Ed note: It’s easy to think about taxes now, when the filing deadline is staring you in the face, but did you know there is something you can tweak any time of year that could affect your taxes? They are withholdings – and how much is withheld is determined by your W-4. Learn more about what that means.
You check your paystub and you see there are federal income taxes, social security and Medicare taxes, and maybe even state and local taxes withheld from your paycheck. Why are there so many different withholdings and why are they sometimes different from paycheck to paycheck? Here’s a breakdown of the different taxes and why they sometimes change.
Federal Income Tax Withholding
(sometimes abbreviated as FITW, FT, or Fed Tax)
Your employer will use information you provided on Form W-4 as well as the amount of your taxable income and how frequently you are paid in order to determine how much FITW to withhold from each paycheck.
If you earn more than usual during a pay period (such as work overtime or receive a bonus), the FITW will increase.
If you earn less (such as work fewer hours or increase contributions to your 401k), the FITW will decrease.
Your employer sends the FITW to the IRS on your behalf. Your goal is to have at least enough FITW during the year to cover your expected federal income tax liability.
The total FITW for the year will be reported on your Form W-2 in box 2. If you have too little FITW, it’s time to adjust your withholding.
Social Security and Medicare Taxes
(sometimes abbreviated as FICA, OASDI, HI, SS, SSWT, Med, or MWT)

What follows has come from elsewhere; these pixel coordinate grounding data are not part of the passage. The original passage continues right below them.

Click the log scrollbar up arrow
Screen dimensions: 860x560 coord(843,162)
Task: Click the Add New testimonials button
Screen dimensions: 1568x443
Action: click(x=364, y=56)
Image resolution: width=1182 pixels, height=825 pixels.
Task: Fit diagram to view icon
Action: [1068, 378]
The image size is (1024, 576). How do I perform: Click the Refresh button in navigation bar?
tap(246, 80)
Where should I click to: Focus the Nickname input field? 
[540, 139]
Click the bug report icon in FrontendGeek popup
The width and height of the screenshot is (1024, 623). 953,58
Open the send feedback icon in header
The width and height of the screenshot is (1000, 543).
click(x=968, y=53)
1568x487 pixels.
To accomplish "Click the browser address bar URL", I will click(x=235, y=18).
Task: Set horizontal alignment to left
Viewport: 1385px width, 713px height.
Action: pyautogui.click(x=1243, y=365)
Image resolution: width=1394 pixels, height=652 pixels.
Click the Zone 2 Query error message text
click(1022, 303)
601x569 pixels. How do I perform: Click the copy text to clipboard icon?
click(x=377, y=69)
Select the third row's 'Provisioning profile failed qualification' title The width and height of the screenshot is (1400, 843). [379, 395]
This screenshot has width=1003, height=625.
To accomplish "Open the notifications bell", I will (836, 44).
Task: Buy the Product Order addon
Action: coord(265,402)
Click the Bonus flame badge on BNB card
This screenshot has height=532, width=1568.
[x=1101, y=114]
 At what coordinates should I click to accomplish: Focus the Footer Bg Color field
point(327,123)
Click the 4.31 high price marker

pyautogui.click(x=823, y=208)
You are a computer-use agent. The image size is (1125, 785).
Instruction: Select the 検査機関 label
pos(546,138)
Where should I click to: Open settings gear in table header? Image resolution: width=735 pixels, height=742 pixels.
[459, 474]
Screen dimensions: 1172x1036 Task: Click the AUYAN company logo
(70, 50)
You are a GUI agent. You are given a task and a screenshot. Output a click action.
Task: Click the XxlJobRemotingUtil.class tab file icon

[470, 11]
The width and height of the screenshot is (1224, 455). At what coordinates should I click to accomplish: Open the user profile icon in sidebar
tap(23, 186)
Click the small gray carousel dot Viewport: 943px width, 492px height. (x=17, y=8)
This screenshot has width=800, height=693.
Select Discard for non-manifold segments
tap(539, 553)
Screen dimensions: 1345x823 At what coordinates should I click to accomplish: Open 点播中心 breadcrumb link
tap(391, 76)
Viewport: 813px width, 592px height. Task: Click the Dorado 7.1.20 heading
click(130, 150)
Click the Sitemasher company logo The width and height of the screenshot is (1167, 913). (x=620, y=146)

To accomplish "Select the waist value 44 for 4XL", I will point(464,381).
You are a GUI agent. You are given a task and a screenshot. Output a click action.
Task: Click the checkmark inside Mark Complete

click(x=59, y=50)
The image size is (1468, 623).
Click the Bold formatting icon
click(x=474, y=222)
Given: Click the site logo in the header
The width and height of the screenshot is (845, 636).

Your employer will withhold these employment taxes from your pay at a fixed amount; 6.2% for social security and 1.45% for Medicare. If you earn more, these withholdings will increase; if you earn less, they will decrease.
Also, if you earn more than $200,000 from any one employer, an additional Medicare tax of .09% applies to the excess.
Neither you nor your employer can change the employment tax rates. Social security and Medicare taxes rarely impact your federal income tax liability or refund. If you had multiple employers and income above the wage base ($117,000 in 2014), you may have had too much in Social Security taxes withheld. In that case, you can request a refund on your tax return.
State income tax withholding
(sometimes abbreviated SIT or SITW)
If your state has an income tax, you will probably have state income taxes withheld from your paycheck. Your employer will use information provided on the state version of Form W-4 and your income to determine how much to withhold.
Like FITW, your goal is to have enough SITW during the year to cover your expected state income tax liability.
If you owe taxes to more than one state (for instance, if you work in a different state from your resident state) you may want to request that your employer withhold taxes for the other state or withhold additional taxes from your work state to make up the difference.
Local income tax withholding
If your city or local community has an income tax, your employer may withhold local taxes. Rates and rules vary depending on location.
Knowing why your employer withholds taxes can help you plan ahead and avoid surprises when you file your taxes. Check your paystub and use a W-4 calculator to find out if you need to make any changes to your federal income tax withholding in 2015. If you’re expecting a big refund this year, you may want to adjust your withholding to have more take-home pay each pay period.